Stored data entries
◆ ◆ ◆ ◆
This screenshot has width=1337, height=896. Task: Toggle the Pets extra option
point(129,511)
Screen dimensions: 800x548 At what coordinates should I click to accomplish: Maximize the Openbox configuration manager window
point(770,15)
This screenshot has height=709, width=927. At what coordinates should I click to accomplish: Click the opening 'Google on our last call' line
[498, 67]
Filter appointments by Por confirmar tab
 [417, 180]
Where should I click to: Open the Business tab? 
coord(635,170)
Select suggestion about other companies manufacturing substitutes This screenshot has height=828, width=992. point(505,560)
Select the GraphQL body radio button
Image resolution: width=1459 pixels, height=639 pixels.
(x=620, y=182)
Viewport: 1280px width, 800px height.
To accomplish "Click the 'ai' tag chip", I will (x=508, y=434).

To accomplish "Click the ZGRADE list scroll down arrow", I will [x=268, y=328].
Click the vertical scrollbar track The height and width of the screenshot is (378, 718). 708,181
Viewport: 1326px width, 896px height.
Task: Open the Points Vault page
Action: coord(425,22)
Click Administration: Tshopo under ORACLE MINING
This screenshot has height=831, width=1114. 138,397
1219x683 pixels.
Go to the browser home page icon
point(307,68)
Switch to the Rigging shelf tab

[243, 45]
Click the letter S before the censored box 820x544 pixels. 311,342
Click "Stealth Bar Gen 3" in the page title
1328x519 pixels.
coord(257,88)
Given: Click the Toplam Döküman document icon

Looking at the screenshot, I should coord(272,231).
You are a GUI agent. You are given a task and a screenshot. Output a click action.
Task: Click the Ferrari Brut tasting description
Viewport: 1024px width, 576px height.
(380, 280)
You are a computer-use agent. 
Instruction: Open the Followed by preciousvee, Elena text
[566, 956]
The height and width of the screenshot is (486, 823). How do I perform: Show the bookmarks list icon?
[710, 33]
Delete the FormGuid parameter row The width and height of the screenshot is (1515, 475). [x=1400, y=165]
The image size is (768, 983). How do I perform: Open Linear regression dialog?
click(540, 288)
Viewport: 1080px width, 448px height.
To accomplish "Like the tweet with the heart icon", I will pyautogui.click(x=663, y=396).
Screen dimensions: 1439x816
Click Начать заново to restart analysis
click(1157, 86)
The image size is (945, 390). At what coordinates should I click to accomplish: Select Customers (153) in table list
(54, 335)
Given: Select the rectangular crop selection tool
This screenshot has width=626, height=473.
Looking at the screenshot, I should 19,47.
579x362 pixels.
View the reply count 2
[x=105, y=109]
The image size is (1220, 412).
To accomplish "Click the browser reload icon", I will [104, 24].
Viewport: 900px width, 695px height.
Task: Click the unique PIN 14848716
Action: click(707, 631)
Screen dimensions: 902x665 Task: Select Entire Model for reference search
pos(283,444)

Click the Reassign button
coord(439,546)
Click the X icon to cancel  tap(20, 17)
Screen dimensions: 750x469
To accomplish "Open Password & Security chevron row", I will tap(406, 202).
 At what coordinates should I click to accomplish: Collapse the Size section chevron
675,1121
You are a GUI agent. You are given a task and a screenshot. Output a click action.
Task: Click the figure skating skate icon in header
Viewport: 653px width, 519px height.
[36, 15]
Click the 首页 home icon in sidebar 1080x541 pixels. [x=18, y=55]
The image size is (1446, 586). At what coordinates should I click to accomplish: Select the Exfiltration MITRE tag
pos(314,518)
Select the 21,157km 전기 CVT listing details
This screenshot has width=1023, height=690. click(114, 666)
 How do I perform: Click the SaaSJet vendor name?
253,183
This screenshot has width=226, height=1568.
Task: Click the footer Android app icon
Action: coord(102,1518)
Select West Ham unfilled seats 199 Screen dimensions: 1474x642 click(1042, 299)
◆ ◆ ◆ ◆
# Assigned task:
Please write out, exactly as they appear, the lines from the line containing "Select the 21,157km 전기 CVT listing details" through the last line of the records above, both included.

# Expected answer:
Select the 21,157km 전기 CVT listing details
This screenshot has width=1023, height=690. click(114, 666)
 How do I perform: Click the SaaSJet vendor name?
253,183
This screenshot has width=226, height=1568.
Task: Click the footer Android app icon
Action: coord(102,1518)
Select West Ham unfilled seats 199 Screen dimensions: 1474x642 click(1042, 299)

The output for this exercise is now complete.